TASK REQUIREMENTS: Every line of the data needs to be returned exactly.

DATA FOR THIS EXERCISE:
▶

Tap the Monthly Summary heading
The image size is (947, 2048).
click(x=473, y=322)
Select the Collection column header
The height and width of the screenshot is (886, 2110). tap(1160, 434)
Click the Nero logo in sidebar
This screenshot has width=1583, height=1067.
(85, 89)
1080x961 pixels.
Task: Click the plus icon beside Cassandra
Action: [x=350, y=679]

◀

RESPONSE:
Tap the Monthly Summary heading
The image size is (947, 2048).
click(x=473, y=322)
Select the Collection column header
The height and width of the screenshot is (886, 2110). tap(1160, 434)
Click the Nero logo in sidebar
This screenshot has width=1583, height=1067.
(85, 89)
1080x961 pixels.
Task: Click the plus icon beside Cassandra
Action: [x=350, y=679]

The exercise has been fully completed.